* WHAT YOU ARE ASKED TO DO *
Copy the items below exactly, starting at the line containing "is (1280, 1280)." and ending at the line containing "The image size is (1252, 693).", with both of those lines included.

* DATA PROVIDED *
'''

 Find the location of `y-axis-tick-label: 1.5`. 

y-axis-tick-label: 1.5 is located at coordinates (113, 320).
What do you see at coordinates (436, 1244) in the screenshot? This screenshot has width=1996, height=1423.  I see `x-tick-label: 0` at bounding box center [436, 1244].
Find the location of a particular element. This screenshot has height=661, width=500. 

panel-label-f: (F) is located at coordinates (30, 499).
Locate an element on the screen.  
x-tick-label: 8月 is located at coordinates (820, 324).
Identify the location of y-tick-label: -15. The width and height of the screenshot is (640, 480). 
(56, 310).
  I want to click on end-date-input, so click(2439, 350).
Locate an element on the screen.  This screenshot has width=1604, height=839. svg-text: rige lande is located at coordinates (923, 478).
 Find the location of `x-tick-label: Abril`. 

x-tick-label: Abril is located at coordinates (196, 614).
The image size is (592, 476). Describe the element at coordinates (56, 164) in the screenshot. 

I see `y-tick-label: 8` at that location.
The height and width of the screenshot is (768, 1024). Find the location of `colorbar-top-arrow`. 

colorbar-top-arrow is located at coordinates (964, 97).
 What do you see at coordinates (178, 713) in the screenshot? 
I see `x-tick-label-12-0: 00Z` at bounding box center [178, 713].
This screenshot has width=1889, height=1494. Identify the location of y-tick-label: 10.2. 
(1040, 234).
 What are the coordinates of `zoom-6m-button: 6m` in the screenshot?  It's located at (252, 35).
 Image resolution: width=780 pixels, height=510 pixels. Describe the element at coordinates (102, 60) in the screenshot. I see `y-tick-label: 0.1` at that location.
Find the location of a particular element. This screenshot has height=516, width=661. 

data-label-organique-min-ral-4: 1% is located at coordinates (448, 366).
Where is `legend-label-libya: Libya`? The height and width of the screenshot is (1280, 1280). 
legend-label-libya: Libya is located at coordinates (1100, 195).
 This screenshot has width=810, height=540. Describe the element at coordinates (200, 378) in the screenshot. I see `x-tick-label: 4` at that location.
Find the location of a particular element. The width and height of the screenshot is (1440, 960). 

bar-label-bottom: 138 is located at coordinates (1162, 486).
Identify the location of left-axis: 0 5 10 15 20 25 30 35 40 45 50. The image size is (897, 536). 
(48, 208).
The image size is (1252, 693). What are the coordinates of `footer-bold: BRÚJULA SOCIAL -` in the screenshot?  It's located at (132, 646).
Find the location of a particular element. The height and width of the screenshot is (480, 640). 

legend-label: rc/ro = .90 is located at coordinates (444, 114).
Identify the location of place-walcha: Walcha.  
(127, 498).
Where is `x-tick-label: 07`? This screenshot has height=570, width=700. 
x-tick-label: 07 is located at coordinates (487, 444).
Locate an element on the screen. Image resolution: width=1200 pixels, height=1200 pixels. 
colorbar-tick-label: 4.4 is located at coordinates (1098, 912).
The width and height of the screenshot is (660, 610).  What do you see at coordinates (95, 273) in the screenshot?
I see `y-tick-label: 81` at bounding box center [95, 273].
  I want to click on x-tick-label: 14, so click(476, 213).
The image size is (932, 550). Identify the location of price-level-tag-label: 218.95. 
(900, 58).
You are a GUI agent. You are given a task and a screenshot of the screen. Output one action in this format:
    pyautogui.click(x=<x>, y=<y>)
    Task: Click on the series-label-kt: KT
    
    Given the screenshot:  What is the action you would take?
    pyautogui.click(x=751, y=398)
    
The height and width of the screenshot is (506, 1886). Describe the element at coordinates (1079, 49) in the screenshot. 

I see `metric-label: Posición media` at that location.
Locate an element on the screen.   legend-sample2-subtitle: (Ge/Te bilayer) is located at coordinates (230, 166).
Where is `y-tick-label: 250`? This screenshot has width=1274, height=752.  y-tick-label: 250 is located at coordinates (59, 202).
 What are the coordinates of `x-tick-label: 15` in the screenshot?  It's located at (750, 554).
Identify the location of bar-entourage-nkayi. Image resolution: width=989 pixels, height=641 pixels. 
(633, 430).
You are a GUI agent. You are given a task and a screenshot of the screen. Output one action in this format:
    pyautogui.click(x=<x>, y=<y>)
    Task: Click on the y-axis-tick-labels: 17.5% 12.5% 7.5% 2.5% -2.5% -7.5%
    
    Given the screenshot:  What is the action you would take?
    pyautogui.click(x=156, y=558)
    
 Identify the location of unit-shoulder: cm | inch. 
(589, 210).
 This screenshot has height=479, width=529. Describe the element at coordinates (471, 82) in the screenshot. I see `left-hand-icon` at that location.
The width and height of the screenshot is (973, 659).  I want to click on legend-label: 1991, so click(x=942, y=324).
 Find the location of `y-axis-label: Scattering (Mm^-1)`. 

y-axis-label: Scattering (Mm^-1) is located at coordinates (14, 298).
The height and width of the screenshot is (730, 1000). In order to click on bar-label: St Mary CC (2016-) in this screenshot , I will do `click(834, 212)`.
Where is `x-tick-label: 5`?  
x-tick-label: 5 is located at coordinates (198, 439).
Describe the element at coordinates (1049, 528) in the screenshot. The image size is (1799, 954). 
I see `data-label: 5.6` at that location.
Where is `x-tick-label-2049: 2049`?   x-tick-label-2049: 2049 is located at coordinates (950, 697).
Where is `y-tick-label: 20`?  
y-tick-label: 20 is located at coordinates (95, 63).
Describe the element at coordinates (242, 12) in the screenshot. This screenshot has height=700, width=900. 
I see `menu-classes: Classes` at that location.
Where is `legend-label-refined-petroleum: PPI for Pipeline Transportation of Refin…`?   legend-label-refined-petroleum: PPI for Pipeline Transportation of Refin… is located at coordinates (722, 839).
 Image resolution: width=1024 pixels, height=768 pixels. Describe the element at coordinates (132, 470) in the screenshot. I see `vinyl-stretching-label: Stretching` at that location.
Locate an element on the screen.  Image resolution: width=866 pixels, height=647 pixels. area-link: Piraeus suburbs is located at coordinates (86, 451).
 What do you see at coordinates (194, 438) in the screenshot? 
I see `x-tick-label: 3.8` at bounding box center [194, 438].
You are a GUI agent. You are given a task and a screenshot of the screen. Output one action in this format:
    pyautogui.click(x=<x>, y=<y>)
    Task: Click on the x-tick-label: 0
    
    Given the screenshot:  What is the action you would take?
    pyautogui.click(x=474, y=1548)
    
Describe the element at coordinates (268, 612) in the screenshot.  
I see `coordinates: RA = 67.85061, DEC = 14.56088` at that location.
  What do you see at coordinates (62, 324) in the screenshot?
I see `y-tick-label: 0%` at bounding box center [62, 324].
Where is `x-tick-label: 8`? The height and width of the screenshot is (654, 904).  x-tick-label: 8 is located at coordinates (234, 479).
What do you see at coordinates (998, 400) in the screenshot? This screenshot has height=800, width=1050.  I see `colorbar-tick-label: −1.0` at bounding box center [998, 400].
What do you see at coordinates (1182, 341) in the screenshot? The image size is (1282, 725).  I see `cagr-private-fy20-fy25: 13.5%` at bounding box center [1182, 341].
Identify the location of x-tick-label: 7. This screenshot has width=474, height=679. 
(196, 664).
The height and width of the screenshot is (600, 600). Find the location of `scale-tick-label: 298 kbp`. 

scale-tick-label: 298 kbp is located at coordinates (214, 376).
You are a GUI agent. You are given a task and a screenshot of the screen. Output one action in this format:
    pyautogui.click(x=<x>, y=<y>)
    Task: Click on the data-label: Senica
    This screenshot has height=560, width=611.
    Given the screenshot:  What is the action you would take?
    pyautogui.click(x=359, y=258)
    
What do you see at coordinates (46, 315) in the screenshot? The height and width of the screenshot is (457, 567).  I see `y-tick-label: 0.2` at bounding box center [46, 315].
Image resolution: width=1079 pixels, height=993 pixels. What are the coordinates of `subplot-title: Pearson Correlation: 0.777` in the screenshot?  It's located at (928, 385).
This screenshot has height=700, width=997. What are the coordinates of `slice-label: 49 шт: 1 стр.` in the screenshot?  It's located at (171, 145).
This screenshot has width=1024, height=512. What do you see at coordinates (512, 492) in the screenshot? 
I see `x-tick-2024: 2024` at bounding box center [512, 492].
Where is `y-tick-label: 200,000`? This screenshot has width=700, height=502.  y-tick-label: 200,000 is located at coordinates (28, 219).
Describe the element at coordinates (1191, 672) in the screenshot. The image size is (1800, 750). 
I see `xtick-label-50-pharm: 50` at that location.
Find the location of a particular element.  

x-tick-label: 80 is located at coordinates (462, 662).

'''

* SOLUTION FOR THIS PROBLEM *
Where is `legend-label-libya: Libya`? The height and width of the screenshot is (1280, 1280). 
legend-label-libya: Libya is located at coordinates (1100, 195).
 This screenshot has width=810, height=540. Describe the element at coordinates (200, 378) in the screenshot. I see `x-tick-label: 4` at that location.
Find the location of a particular element. The width and height of the screenshot is (1440, 960). 

bar-label-bottom: 138 is located at coordinates (1162, 486).
Identify the location of left-axis: 0 5 10 15 20 25 30 35 40 45 50. The image size is (897, 536). 
(48, 208).
The image size is (1252, 693). What are the coordinates of `footer-bold: BRÚJULA SOCIAL -` in the screenshot?  It's located at (132, 646).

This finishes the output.